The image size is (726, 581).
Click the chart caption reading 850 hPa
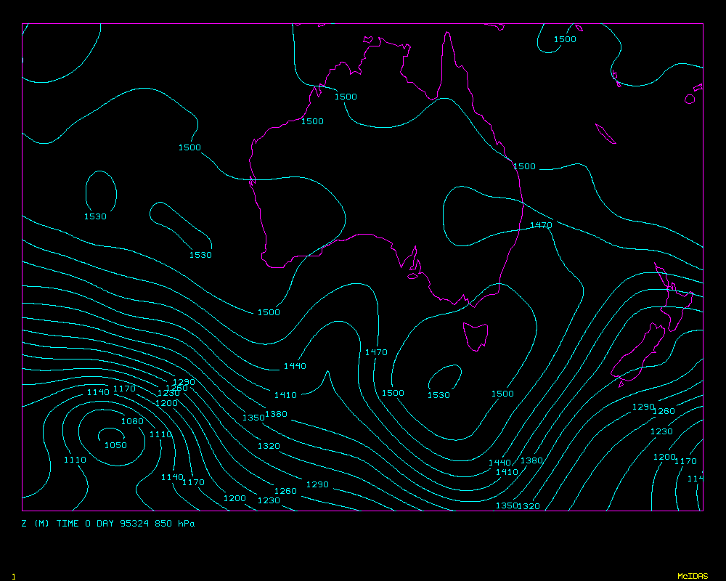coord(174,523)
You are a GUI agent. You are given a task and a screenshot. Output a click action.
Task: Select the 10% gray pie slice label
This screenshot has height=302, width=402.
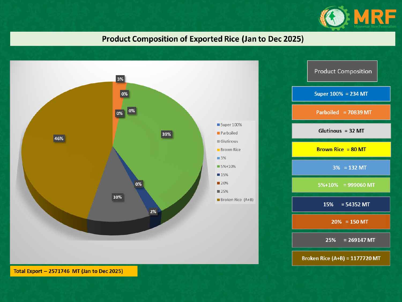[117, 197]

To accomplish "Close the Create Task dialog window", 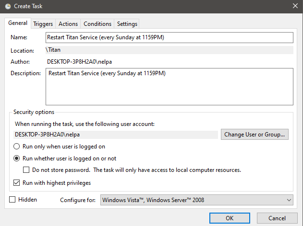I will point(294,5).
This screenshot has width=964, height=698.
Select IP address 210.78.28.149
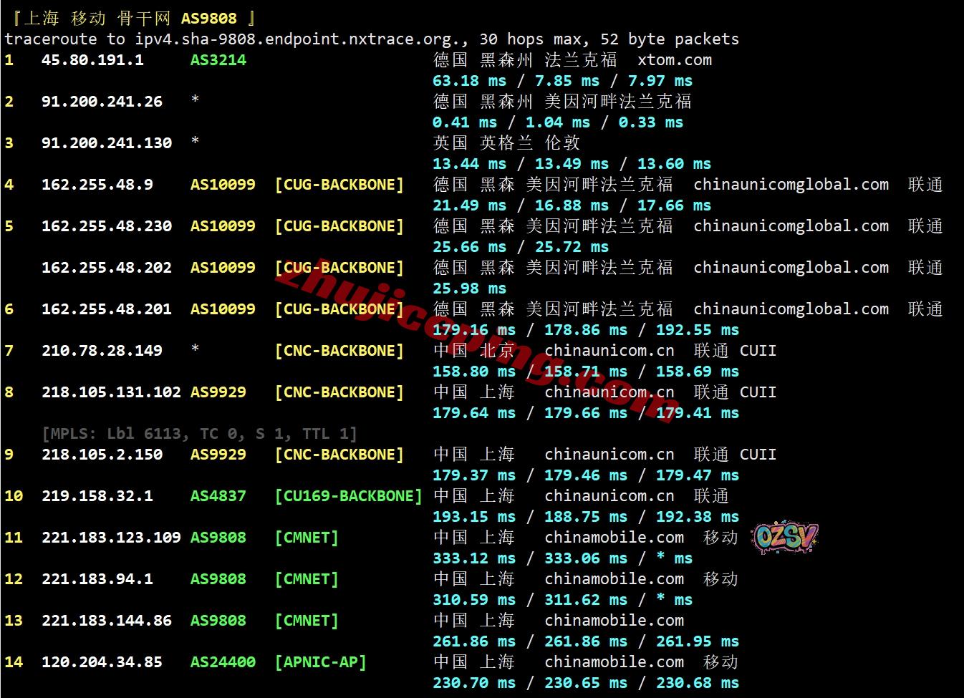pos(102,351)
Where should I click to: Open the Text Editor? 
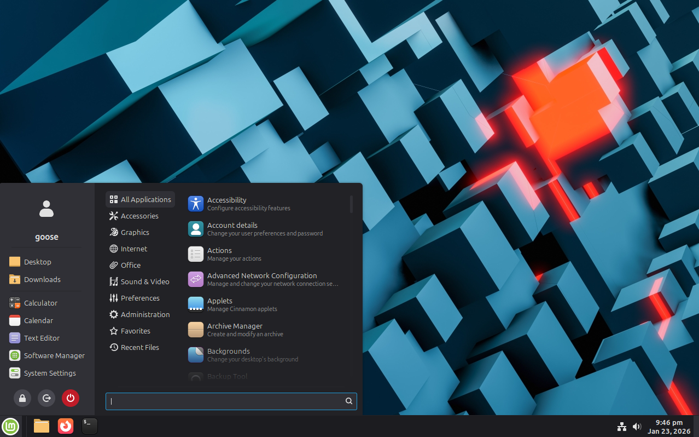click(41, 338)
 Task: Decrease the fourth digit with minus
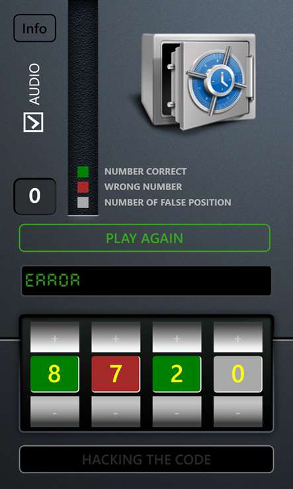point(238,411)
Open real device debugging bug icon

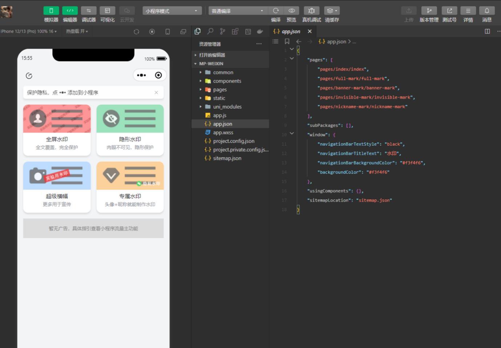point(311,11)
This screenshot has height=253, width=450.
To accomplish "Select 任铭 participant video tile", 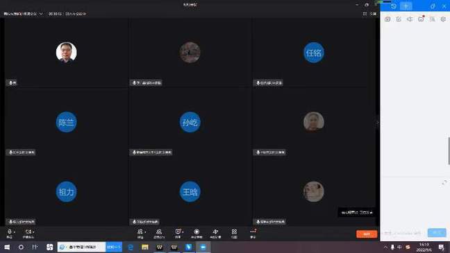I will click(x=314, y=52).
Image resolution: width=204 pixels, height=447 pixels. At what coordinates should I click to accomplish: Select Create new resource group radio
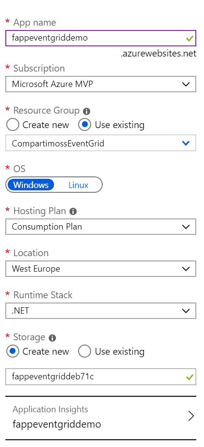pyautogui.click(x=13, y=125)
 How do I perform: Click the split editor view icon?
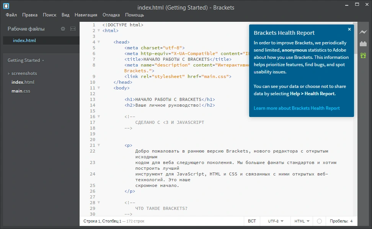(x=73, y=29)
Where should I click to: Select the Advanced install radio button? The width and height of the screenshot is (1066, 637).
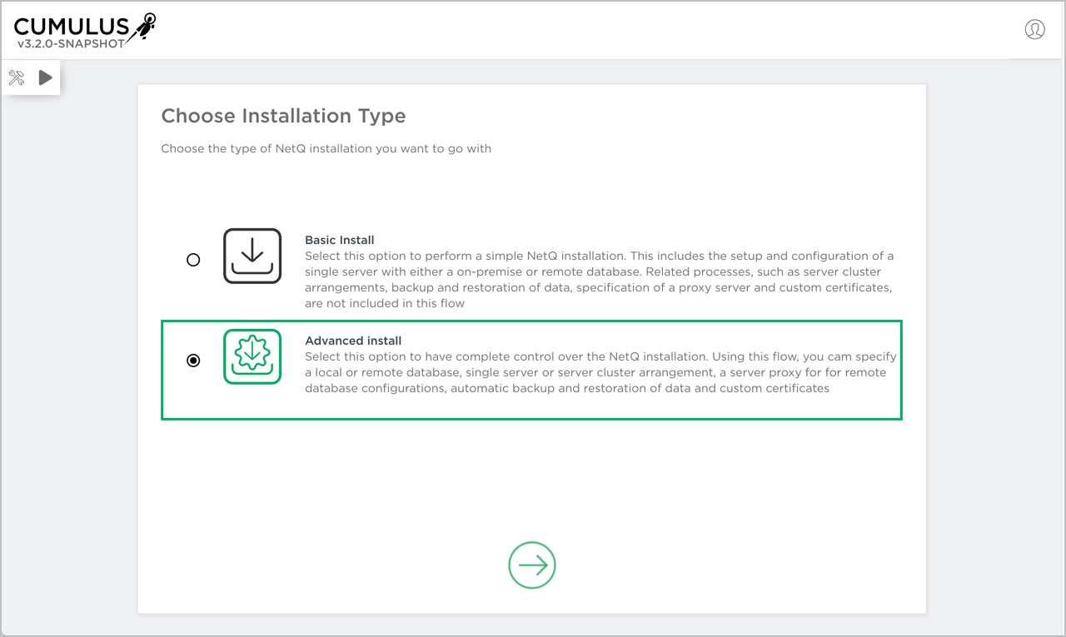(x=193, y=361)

---

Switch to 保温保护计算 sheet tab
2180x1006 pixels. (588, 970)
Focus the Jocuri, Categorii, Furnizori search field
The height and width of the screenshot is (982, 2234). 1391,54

▶ Written instruction
Please output everything from the line containing "How do I perform: Click" down to the line containing "(x=193, y=361)", both included, as a Markdown table with the columns Row and Entry line. Skip blank lines and leave the pictures out.

▶ Task solution
| Row | Entry line |
|---|---|
| 1 |  How do I perform: Click the split editor view icon? |
| 2 | (x=73, y=29) |
| 3 | Where should I click to: Select the Advanced install radio button? The width and height of the screenshot is (1066, 637). |
| 4 | (x=193, y=361) |